また、ゼラチンおよびコラーゲンの製造販売において、国内外に5か所の工場を有するゼライス株式会社,塩釜ガス株式会社および宮城ケーブルテレビ株式会社等から構成される稲井グループの中核企業であり、東北における有力企業グループの一つである。
沿革と逸話
江戸時代

現在の宮城県石巻において、味噌,醤油の醸造販売および塩田開発等を行う。
江戸時代の必需品供給網

地元で有名な「貞山堀」は、藩主伊達政宗の手掛けた事業の一つである。江戸時代から東北本線開通まで主要な物資の輸送手段であった。この貞山掘の改修工事を、稲井家の祖先が手掛けた。
1905(明治38)年

稲井善八が稲井善八商店を創業する。
「クジラ公害」と解決策の提示

株式会社稲井の前身の稲井善八商店の発祥は、宮城県の牡鹿半島の南端,鮎川である。1905(明治38)年当時、鮎川は鯨による恩恵を受け、活気に満ちていた。稲井善八商店も鯨肉,鯨油の販売の他、香料やテニスのガット等を製造し全国に販売していた。しかし、鯨からとれる油分は蝋燭や石鹸の原料となったが、その「搾りカス」を原因とする、所謂「クジラ公害」が大きな社会問題となっており、捕鯨会社と地域における関係に亀裂が生じ始めた。そこで、初代社長は、原因の「搾りカス」を廃棄せずに、農業用肥料の原料とすることを試みた。これが功を奏し、捕鯨会社と地域の関係の改善につなげることができた。
1906(明治39)年

鯨の残滓を利用した農業用肥料を開発する。また鯨資源の完全利用を目指し、鯨肉缶詰を製造開始する。
東北地方における鯨缶詰と「クジラ公害」対策の応用

鯨をはじめとする天然資源の完全利用を目指し、東北地方における鯨肉を食文化に確立するため、缶詰の製造に着手した。缶詰が売れた後、鯨肉の販売に注力した。
1930(昭和  5)年

塩釜ガス株式会社の設立に参加する。
1935(昭和10)年

千島列島に出先工場を建設する。
第二次世界大戦の中で

昭和10年頃になると、日本国内で捕鯨事業が盛んになり、事業者が競って日本列島を北上した。この動きに稲井善八商店も追随したのだった。千島に鯨の赤肉加工,肥料,鯨肉およびゼラチン原料の生産拠点である工場を設営するが、太平洋戦争の終決とともに外地資産は全て没収された。

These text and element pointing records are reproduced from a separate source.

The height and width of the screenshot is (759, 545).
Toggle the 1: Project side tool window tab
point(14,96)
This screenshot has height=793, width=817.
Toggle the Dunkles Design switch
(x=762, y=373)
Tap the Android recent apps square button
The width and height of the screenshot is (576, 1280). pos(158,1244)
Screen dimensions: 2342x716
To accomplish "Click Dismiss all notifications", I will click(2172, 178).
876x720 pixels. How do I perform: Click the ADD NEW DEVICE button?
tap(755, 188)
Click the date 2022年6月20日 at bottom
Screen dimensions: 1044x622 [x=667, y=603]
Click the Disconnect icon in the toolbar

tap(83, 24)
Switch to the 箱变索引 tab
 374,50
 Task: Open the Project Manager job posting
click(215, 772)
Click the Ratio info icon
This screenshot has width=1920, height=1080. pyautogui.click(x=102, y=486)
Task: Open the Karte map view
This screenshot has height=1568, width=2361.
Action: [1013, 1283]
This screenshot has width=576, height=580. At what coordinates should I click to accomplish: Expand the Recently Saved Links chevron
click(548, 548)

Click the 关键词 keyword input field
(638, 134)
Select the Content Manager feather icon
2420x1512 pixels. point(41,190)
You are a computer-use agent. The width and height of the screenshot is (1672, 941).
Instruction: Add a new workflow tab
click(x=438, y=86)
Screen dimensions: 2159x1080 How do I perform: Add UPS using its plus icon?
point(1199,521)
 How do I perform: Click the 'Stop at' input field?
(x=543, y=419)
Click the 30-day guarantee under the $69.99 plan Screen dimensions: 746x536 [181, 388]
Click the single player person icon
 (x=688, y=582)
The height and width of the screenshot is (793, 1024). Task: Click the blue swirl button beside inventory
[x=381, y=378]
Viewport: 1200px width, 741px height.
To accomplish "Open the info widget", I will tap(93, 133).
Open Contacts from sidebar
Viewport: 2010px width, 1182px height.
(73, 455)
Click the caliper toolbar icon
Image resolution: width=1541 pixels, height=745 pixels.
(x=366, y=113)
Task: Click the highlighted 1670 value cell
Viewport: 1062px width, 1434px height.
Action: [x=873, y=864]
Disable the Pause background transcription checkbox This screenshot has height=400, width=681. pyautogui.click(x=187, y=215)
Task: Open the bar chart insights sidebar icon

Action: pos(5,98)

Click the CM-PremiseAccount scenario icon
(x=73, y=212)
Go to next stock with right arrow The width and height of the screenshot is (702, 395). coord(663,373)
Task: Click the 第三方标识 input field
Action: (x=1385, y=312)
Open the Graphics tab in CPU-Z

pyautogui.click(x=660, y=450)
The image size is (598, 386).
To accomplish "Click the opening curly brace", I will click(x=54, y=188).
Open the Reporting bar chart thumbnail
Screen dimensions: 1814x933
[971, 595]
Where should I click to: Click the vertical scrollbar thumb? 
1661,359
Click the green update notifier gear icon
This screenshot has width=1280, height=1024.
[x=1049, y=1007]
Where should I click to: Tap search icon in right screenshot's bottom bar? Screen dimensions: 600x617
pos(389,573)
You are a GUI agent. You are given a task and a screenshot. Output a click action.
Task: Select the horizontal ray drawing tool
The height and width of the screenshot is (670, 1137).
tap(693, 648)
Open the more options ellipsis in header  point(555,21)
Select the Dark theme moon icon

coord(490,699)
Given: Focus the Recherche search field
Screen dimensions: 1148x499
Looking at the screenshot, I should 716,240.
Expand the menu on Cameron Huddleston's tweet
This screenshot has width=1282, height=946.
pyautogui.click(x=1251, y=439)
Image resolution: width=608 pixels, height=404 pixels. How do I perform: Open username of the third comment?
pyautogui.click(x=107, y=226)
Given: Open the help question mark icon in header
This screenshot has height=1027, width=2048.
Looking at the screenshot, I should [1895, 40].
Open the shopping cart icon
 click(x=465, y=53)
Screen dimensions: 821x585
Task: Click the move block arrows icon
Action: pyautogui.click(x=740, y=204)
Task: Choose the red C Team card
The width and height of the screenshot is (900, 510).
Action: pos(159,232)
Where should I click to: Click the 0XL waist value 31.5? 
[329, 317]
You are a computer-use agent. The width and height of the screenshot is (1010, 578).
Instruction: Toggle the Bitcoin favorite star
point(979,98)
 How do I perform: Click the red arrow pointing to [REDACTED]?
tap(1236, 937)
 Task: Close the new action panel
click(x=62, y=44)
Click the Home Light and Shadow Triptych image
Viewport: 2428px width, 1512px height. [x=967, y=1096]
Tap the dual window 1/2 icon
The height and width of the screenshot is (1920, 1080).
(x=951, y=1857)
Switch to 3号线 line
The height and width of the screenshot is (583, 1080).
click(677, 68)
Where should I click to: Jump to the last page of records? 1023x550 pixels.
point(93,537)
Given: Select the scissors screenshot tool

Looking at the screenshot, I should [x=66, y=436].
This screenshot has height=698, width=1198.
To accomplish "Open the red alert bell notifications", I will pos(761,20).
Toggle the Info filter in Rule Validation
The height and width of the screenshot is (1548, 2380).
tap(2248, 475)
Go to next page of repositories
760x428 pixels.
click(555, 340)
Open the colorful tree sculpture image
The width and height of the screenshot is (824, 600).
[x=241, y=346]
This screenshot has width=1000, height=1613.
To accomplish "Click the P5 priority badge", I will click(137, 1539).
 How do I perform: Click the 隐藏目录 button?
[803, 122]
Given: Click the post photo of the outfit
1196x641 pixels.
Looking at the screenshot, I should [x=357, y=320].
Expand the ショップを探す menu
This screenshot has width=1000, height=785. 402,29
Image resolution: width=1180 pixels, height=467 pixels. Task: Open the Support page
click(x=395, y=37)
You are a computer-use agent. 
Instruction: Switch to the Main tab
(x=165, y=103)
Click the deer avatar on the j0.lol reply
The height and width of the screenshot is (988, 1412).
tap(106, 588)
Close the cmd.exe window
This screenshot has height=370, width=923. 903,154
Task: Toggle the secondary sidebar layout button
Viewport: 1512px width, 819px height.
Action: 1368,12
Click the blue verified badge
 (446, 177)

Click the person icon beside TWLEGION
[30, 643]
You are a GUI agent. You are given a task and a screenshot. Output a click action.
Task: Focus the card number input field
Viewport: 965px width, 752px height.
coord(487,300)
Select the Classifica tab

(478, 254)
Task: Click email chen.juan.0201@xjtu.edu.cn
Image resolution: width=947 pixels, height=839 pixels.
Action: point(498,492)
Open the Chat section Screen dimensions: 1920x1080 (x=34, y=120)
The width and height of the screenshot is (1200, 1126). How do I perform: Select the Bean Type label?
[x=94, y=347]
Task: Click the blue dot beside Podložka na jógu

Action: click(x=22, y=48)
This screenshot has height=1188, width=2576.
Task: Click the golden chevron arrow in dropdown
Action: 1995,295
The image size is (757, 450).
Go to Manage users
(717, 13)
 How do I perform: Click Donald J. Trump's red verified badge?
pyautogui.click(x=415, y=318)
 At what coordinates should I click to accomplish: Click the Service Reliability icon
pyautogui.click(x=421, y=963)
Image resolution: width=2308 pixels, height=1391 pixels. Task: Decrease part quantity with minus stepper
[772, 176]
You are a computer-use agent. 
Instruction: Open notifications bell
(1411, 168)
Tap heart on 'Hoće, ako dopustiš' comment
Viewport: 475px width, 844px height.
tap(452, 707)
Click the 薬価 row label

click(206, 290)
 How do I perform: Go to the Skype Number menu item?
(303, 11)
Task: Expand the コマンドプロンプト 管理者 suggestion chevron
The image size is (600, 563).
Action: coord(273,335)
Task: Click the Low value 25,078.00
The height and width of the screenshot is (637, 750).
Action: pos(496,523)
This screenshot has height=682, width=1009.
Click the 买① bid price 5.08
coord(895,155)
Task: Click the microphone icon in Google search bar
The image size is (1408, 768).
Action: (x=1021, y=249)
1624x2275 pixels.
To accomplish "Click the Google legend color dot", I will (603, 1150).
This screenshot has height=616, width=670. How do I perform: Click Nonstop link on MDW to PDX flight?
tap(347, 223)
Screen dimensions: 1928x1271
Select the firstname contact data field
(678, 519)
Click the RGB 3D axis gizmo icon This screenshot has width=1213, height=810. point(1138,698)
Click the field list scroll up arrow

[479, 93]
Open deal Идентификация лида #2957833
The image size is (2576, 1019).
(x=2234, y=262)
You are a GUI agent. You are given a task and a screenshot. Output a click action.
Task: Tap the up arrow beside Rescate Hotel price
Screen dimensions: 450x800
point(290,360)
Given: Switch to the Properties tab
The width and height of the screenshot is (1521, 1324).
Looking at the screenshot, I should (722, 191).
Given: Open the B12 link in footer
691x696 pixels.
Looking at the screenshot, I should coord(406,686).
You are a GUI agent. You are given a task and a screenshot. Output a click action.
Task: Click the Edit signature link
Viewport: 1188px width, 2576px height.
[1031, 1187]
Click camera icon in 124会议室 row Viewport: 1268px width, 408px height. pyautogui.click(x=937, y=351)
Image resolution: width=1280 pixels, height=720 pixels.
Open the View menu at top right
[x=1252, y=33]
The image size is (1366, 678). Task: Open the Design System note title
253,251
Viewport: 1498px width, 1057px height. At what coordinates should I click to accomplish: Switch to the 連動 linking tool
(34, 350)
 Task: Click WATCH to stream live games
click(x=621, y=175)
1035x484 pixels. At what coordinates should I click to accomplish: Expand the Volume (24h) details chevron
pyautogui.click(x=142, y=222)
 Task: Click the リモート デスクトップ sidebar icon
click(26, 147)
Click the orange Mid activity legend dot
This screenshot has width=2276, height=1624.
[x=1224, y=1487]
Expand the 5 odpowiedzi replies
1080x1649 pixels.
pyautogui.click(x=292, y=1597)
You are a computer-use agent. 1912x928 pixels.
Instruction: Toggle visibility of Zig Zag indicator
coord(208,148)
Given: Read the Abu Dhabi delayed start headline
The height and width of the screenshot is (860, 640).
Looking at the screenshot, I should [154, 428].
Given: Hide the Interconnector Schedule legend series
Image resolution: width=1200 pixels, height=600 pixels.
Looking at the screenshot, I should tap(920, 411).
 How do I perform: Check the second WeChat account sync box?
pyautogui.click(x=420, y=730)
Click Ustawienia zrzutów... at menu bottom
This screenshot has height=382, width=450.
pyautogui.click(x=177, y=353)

米国より缶詰製造設備を導入し、手工業缶詰製造から機械製缶詰製造へ切り替える。
稲井ブランドの確立

缶詰製造の機械化に伴い、宮城県塩釜市内に新鋭工場の建設に取り掛かった。その頃、捕鯨基地と隣り合わせに工場を設置するというのが一般的であったが、同基地と分離した工場を建設し、鯨肉だけを工場へ運び込み加工するという当時としては画期的な戦略であった。こうした設備の近代化により単価を格安に設定でき、他社に追随させることなく、稲井善八商店の名を確立させた。
1940(昭和15)?1944(昭和19)年

仙台市の南小泉に宮城化学研究所を設立する。

東北大学(現在)井上博士と共同研究の末、鯨由来のゼラチン製造に成功する。

世界初の鯨原料のゼラチン製造工場,宮城化学工業所を建設する。

宮城化学工業所を宮城化学工業株式会社(現,ゼライス株式会社)に改組する。

家庭で親しまれる「ゼライス」の起源

大正時代には、捨てるところがほとんどないと言われた鯨でも頭の部分の有効利用ができずに困っていた。鯨の頭部だけは、農業用肥料の原料に含まれていなかったため、依然として廃棄する他はなかった。そこで、2代目社長となる稲井善夫は、東北大学(現在)の井上博士(生化学の権威)に相談したところ、コラーゲンタンパクから生成するゼラチンが有効だと教授され、井上博士の指導のもと宮城県仙台市において宮城化学研究所を設立した。現在で言うところのベンチャー企業である。10年以上もの研究の末、宮城化学工業所を設立(昭和16年10月29日)し、世界で初めて鯨を原料とするゼラチンの製造を開始した。これは、太平洋戦争開戦の1か月前のことであった。

こうして世界初の鯨原料のゼラチン製造工場が始動した。その後、現在のゼライス株式会社となり、ゼラチンだけではなく、コラーゲン質から精製したコラーゲントリペプチド等の製造と販売を行っている。
1951(昭和26)年

稲井善八商店を株式会社稲井善八商店に改組する。

稲井善夫が第2代社長に就任する。

1961(昭和36)年

宮城魚糧工業株式会社を設立する。

オートメーション設備を独国より導入し、鯨の残滓を利用した配合飼料を製造する。

稲井社の温故知新

水産加工処理により出てしまう加工残滓(魚類の不可食部位)が廃棄されることに起因する公害への解決策としても先代からの教訓に習い、昭和36年に宮城魚糧工業株式会社を設立した。これは、加工残滓を原料とした畜産等の配合飼料を製造する工場である。同社は、現在の株式会社 稲井 塩釜工場へと引き継がれている。
1967(昭和42)年

損害保険代理店業を開始する[
要出典]。

1970(昭和45)?1976(昭和51)年

盛岡営業所を開設する。

秋田営業所を開設する。

「流通革命」と稲井社の東北展開

スーパーマーケットを象徴する「流通革命」は、昭和38年頃から始まった。

大量仕入,多売のスーパーマーケット商法が全国に波及したため日本各地の食料品卸業者は、対策の立案に奔放した時代である。そこで稲井社は、時代の流れに乗るため、岩手および秋田両県に営業所を開設した。これにより、地元東北における総合商社としての礎を築いた。